◆ DIRECTIONS ◆
Search the material for the string "computer", then show every line where it turns up.

◆ SUPPLIED RECORDS ◆
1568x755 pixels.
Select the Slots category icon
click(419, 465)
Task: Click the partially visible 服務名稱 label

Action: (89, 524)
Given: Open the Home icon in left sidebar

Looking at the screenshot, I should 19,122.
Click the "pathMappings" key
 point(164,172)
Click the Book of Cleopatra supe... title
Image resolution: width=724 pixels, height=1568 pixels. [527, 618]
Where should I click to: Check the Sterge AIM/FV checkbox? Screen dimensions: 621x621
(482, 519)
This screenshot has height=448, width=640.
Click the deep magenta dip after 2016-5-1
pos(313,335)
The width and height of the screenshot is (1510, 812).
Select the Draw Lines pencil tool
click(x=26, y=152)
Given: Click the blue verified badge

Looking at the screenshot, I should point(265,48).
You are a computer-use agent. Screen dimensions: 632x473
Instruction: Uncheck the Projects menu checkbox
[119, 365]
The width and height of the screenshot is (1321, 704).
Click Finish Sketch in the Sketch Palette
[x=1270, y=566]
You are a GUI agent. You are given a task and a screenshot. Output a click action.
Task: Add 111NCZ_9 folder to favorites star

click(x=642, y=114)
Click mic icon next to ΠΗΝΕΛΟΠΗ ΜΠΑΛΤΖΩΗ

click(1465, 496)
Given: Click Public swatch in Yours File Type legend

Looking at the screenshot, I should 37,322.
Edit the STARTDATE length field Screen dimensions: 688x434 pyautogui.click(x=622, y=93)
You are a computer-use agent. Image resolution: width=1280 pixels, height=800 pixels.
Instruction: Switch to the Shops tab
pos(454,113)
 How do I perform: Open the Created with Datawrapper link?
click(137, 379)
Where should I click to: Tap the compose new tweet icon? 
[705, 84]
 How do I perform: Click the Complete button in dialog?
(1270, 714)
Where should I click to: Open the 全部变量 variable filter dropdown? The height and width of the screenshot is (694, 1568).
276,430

◆ OUTPUT OF THE EXERCISE ◆
You are a computer-use agent. Screen dimensions: 632x473
You are a computer-use agent. Image resolution: width=1280 pixels, height=800 pixels.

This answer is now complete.